Tired, weak, the third day after returning home I needed milk, jello, and the aforementioned cereals. I drove to Walmart, got a handicap cart, got what I need, checked out drove home, and collapsed in bed for a couple hours. Beyond tired, it had been years since I had pushed that hard to finish a job. Another thirty minutes I wouldn’t have made it home. (Walmart is only four miles from me, short drive)

It’s been a month since Kelly drove me to the hospital suffering the worst pain I had ever experienced in my life. I’m still not back where I was before the attack but I’m making progress. Last Thursday I made the trip to OKC VA for an appointment. Collapsed when I got home but I made it. Today I was down at Cordell, (sixty mile round trip) to appear in court as a witness. Did better with that short trip and court was canceled after I arrived so in and out of the court house helped.
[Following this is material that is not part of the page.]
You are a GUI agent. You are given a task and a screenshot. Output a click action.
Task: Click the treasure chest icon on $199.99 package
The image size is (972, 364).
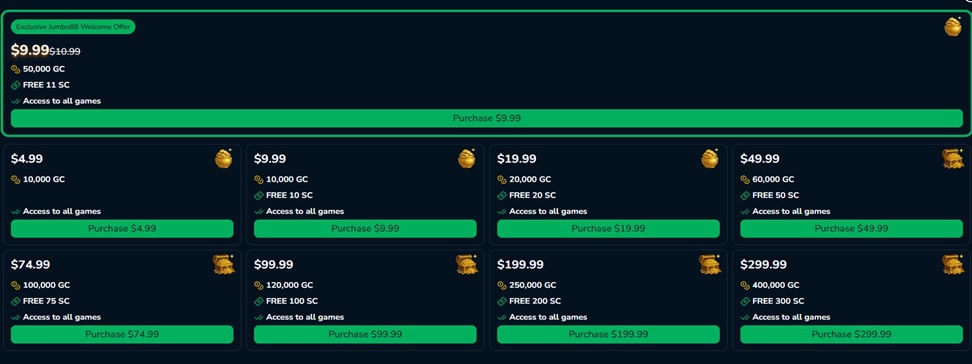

A couple of the nurses mentioned to me there is no worse pain than pancreatitis. I’d almost agree with them except Jean died from cancer. I watched helplessly as she slowly slipped away from me. Pancreatitis there is a treatment if caught soon enough and the body isn’t wasted from alcohol, drugs, or smoking. I’ve never done any of those things and I can’t help the doctors if they couldn’t figure out why I had it. Thus I was curable.
Cancer, no matter how clean a life one has lived, no matter how healthy they are, a cure is still up to God, not us mortals. I will love her for all eternity. Came darn close to going home but God decided I needed to hang around a little longer.
I might possibly get the medical bills paid in five or six years, provided I live that long.
I am not asking for donations nor will I accept help from anyone here. All of you are a great bunch of people but most are struggling just to survive. The term “starving artists” applies to so many on this channel.
Hugs People
Barb
Life is a gift. Cherish it until it’s time to return it to the one who made it for you.